On each day of the festival, prayers are offered to the installed deities. The deities are worshipped by chanting Vedic hymns and the Ganesh Upanishad, and they are anointed with red sandalwood paste and flowers. Coconut, jaggery, rice, coins, Modaks (Lord Ganesh’s favourite food), and other sweets are also offered by devotees. This festival’s most popular activities include visiting the various public displays of Lord Ganesh and worshipping him. On these days, Lord Ganesh temples hold special prayers and programmes.

Ganesh Visarjan

Ganesh Chaturthi is a ten or eleven-day festival that comes to a head with the Ganesh Visarjan ritual on Anant Chaturdashi (the last day). On this day, all installed Ganesha idols are paraded through the streets to the accompaniment of music and dance before being immersed in a body of water such as a river or sea. This is the Ganesh Visarjan ritual, which represents the Lord’s return to Mount Kailash, the abode of Shiva and Parvati.

Some people may perform this ritual prior to Anant Chaturdashi. It will, however, be observed only on odd days, such as one and a half, three, five, and seven days after Ganesh Chaturthi.

Mumbai is the best location to see and experience the Ganesh Chaturthi festival’s gala. Over 10,000 statues of Lord Ganesh will be erected throughout the city. The celebrations are held in a unique manner at the Siddhivinayak temple in the Prabhadevi neighbourhood of central south Mumbai. During the occasion, an uncountable number of devotees visit this temple for prayers. The final day’s Ganesh Visarjan ritual encompasses a grand, vibrant procession that is a must-see. Every year, over 150,000 statues are immersed in Mumbai alone!

The Significance of Ganesh Visarjan Ritual

The immersion of idols or deities worshipped as gods into bodies of water is an example of an important thought or principle. It acknowledges the universe’s constant state of change. All forms eventually become formless, leaving only energy. The immersion of Ganesha idols in the sea, followed by their destruction, serves as a reminder of this fact. It aims to teach us that everything is fleeting and that we must sometimes let go of the things we cherish.

The Forbidden Moon

It is forbidden to look at the moon on Ganesh Chaturthi. On Ganesh Chaturthi, it is believed that anyone who sees the moon will be cursed with Mithya Dosham or Mithya Kalank, which implies false accusation of theft (‘Mithya’ means false). According to legend, this is because the moon laughed at Lord Ganesha after he fell from his vehicle, the rat. According to legend, Lord Krishna was accused of stealing a valuable jewel because he saw the moon on Bhadrapad Shukla Paksha Chaturthi (Ganesh Chaturthi).

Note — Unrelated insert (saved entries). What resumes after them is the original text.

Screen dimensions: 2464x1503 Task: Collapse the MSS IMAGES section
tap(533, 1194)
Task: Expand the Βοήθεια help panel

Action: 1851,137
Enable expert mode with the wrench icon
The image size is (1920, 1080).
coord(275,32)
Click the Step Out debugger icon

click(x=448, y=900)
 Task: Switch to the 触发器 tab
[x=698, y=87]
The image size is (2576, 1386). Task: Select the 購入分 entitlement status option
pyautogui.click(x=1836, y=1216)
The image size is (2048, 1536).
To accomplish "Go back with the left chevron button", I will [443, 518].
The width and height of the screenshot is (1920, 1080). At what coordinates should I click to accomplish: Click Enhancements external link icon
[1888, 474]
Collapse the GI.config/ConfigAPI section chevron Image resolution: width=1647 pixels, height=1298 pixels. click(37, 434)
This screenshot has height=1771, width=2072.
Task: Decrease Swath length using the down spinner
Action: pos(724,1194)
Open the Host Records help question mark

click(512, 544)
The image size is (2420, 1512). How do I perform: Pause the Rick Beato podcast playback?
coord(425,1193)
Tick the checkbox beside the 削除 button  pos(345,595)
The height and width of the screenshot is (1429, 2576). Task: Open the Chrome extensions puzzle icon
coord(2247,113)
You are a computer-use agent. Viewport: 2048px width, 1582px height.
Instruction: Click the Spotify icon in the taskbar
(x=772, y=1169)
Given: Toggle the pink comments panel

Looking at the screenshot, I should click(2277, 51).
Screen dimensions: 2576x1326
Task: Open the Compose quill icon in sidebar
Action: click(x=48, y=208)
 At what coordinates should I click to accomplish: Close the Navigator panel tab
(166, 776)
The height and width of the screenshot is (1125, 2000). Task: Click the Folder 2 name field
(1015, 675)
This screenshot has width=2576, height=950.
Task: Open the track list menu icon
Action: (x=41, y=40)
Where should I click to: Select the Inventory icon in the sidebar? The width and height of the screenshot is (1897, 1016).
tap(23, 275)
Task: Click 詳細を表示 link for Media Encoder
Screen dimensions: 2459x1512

The history behind Sarvajanik Ganesh Chaturthi

Since the 17th century, during the reign of Shivaji (1630 – 1680), the Ganesh Chaturthi festival has been celebrated as a communal festival in Pune. It may have been celebrated earlier, but the exact origin is unknown. After the Mughal-Maratha wars, King Shivaji, the founder of the Maratha Empire, made it a major public event.

Later during the 19th century, the British Raj prohibited Hindu gatherings through the anti-public assembly legislation enacted in 1892. As a result, Ganesh Chaturthi festivities became more of a private family affair. There are some disagreements about who revived the Ganesh Utsav celebrations. It is said that Lokmanya Tilak, Bhausaheb Rangari, and Sardar Krishnaji Khasgiwale were all known to have worked hard to resurrect this festival. Whoever it was, the goal of reviving the celebrations was to bring people of all social classes together. It brought them together and united them in their opposition to British rule. Because Lord Ganesh was worshipped by all classes and castes, Ganesh Utsav celebrations aided in bridging the caste hierarchy’s gap between the upper and lower classes. It instilled an intense sense of heritage in them and brought them together emotionally in their opposition to the British government.